Variation Ideas & Swaps

  • Swap the Italian sausage for ground turkey or chicken for a lighter version.
  • Replace spinach with kale or Swiss chard if preferred (just chop finely).
  • Use gluten-free lasagna sheets broken into pieces if you need a gluten-free option.
  • For a vegetarian version: omit the sausage, use vegetable broth and add sautéed mushrooms or eggplant for texture.
  • Add a pinch of red pepper flakes or a dash of hot sauce if you like a mild kick.
  • Stir in fresh basil just before serving for an herbaceous twist.

Pro Tips from the Chef

  • Make sure your pot is hot when browning the sausage so you get a nice caramelisation—this adds depth to the soup.
  • Don’t skip the step where you remove the sausage before sautéing the onion and garlic—doing them in the same fat helps the flavour develop.
  • Use full-fat heavy cream and quality cheeses—the creaminess is key to this dish’s appeal.
  • Break the lasagna noodles into bite-sized pieces ahead of time so they cook evenly and integrate smoothly into the soup.
  • Stir occasionally after adding the noodles, especially as they begin to soften, to prevent them sticking to the bottom.
  • If the soup becomes too thick (as noodles absorb liquid), you can stir in a splash more chicken broth just before serving.
  • Serve the soup immediately; once it sits, the noodles continue to absorb liquid and texture may change.

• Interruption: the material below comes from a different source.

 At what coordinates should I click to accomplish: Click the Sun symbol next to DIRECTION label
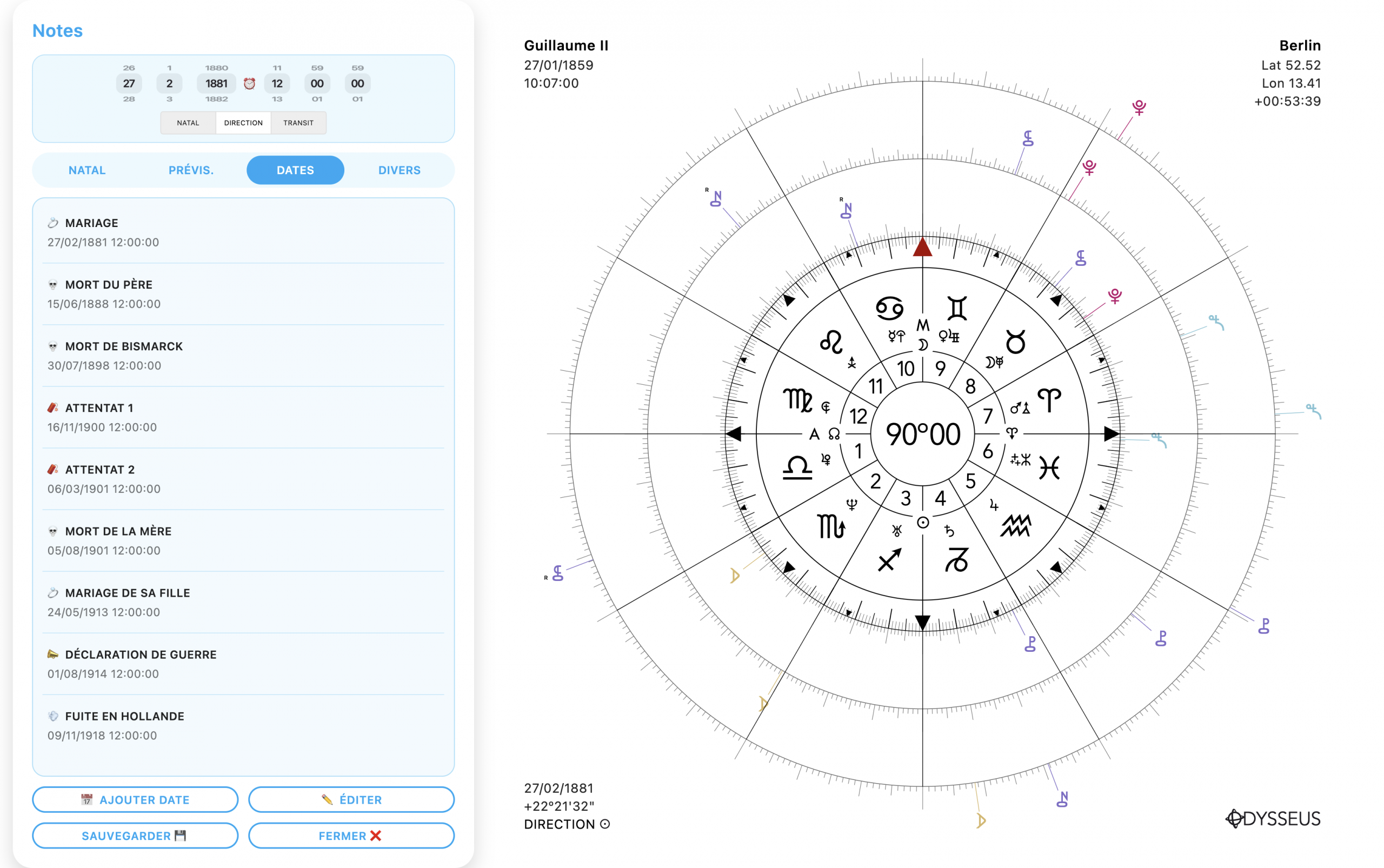click(605, 824)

Frequently Asked Questions (FAQs)

Q1: Can I prepare this ahead of time?
A: You can brown the sausage and chop the onions/garlic ahead of time, but it’s best to cook the noodles and finish the soup just before serving. If you make it ahead, store in the fridge and reheat gently with a little extra broth to adjust consistency.

Q2: How can I make this gluten-free?
A: Replace the regular lasagna noodles with gluten-free lasagna sheets (broken into pieces) or use a gluten-free pasta of your choice. Ensure your sausage is also gluten-free (some sausages contain fillers).

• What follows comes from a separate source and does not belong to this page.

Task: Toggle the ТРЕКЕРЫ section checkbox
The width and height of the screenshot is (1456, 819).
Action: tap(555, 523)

Q3: What if I don’t have ricotta cheese?
A: You can substitute cottage cheese (blended smooth) or use more cream cheese stirred in for a slightly different texture. The result will still be creamy, though flavour/texture vary slightly.

Q4: Will this soup hold up for leftovers?
A: It will hold up for a day in the fridge, though the noodles will absorb more liquid and texture will change (becoming thicker). When reheating, add a splash of chicken broth or cream to loosen it up. For best experience, consume within 24-48 hours.

Q5: Can I make this vegetarian or vegan?
A: Yes, omit the sausage, use vegetable broth, and substitute the cheeses with vegan alternatives if needed. You may need to adjust seasonings and textures (e.g., using sautéed mushrooms, eggplant or vegan sausage) to replicate flavour.